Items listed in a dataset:
----------------

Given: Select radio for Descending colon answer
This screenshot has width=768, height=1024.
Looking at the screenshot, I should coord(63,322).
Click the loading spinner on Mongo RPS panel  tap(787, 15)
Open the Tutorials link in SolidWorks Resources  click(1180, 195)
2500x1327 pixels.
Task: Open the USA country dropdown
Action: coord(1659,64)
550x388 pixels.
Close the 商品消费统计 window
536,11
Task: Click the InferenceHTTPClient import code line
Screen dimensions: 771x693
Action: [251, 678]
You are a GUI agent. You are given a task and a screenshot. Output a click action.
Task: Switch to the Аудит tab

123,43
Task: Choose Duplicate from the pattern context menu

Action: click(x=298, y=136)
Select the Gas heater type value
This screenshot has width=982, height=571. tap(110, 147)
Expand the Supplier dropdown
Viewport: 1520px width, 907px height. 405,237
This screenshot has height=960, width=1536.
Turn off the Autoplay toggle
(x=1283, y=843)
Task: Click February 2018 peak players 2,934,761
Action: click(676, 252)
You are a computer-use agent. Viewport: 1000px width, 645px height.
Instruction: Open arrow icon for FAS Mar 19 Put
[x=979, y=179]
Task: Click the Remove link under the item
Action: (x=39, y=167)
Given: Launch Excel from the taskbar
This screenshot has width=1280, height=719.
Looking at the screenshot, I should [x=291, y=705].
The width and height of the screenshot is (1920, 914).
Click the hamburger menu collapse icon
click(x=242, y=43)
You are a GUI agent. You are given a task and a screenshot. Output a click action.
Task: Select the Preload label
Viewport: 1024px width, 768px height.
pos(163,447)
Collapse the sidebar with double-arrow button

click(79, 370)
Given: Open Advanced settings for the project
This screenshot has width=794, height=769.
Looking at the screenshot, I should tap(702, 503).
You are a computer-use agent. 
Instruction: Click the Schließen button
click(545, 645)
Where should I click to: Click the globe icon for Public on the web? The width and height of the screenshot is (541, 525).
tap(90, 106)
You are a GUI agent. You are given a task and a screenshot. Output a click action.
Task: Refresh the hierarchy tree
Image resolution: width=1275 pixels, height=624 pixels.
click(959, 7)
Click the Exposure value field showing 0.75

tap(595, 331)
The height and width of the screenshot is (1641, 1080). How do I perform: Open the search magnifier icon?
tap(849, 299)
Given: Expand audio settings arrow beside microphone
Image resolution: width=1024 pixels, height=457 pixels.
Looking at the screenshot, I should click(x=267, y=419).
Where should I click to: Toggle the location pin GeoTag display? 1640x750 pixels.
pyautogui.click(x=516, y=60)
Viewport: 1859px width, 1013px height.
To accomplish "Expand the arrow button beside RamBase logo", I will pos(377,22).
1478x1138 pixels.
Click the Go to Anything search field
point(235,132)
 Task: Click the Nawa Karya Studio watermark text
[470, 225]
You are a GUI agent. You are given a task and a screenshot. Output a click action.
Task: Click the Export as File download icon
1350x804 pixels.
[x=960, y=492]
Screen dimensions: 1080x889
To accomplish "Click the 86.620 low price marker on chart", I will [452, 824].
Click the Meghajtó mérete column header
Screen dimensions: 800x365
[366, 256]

----------------

Task details: Print the data in full. Match it exactly.

Worked solution:
Given: Select radio for Descending colon answer
This screenshot has width=768, height=1024.
Looking at the screenshot, I should coord(63,322).
Click the loading spinner on Mongo RPS panel  tap(787, 15)
Open the Tutorials link in SolidWorks Resources  click(1180, 195)
2500x1327 pixels.
Task: Open the USA country dropdown
Action: coord(1659,64)
550x388 pixels.
Close the 商品消费统计 window
536,11
Task: Click the InferenceHTTPClient import code line
Screen dimensions: 771x693
Action: [251, 678]
You are a GUI agent. You are given a task and a screenshot. Output a click action.
Task: Switch to the Аудит tab

123,43
Task: Choose Duplicate from the pattern context menu

Action: click(x=298, y=136)
Select the Gas heater type value
This screenshot has width=982, height=571. tap(110, 147)
Expand the Supplier dropdown
Viewport: 1520px width, 907px height. 405,237
This screenshot has height=960, width=1536.
Turn off the Autoplay toggle
(x=1283, y=843)
Task: Click February 2018 peak players 2,934,761
Action: click(676, 252)
You are a computer-use agent. Viewport: 1000px width, 645px height.
Instruction: Open arrow icon for FAS Mar 19 Put
[x=979, y=179]
Task: Click the Remove link under the item
Action: (x=39, y=167)
Given: Launch Excel from the taskbar
This screenshot has width=1280, height=719.
Looking at the screenshot, I should [x=291, y=705].
The width and height of the screenshot is (1920, 914).
Click the hamburger menu collapse icon
click(x=242, y=43)
You are a GUI agent. You are given a task and a screenshot. Output a click action.
Task: Select the Preload label
Viewport: 1024px width, 768px height.
pos(163,447)
Collapse the sidebar with double-arrow button

click(79, 370)
Given: Open Advanced settings for the project
This screenshot has width=794, height=769.
Looking at the screenshot, I should tap(702, 503).
You are a computer-use agent. 
Instruction: Click the Schließen button
click(545, 645)
Where should I click to: Click the globe icon for Public on the web? The width and height of the screenshot is (541, 525).
tap(90, 106)
You are a GUI agent. You are given a task and a screenshot. Output a click action.
Task: Refresh the hierarchy tree
Image resolution: width=1275 pixels, height=624 pixels.
click(959, 7)
Click the Exposure value field showing 0.75

tap(595, 331)
The height and width of the screenshot is (1641, 1080). How do I perform: Open the search magnifier icon?
tap(849, 299)
Given: Expand audio settings arrow beside microphone
Image resolution: width=1024 pixels, height=457 pixels.
Looking at the screenshot, I should click(x=267, y=419).
Where should I click to: Toggle the location pin GeoTag display? 1640x750 pixels.
pyautogui.click(x=516, y=60)
Viewport: 1859px width, 1013px height.
To accomplish "Expand the arrow button beside RamBase logo", I will pos(377,22).
1478x1138 pixels.
Click the Go to Anything search field
point(235,132)
 Task: Click the Nawa Karya Studio watermark text
[470, 225]
You are a GUI agent. You are given a task and a screenshot. Output a click action.
Task: Click the Export as File download icon
1350x804 pixels.
[x=960, y=492]
Screen dimensions: 1080x889
To accomplish "Click the 86.620 low price marker on chart", I will [452, 824].
Click the Meghajtó mérete column header
Screen dimensions: 800x365
[366, 256]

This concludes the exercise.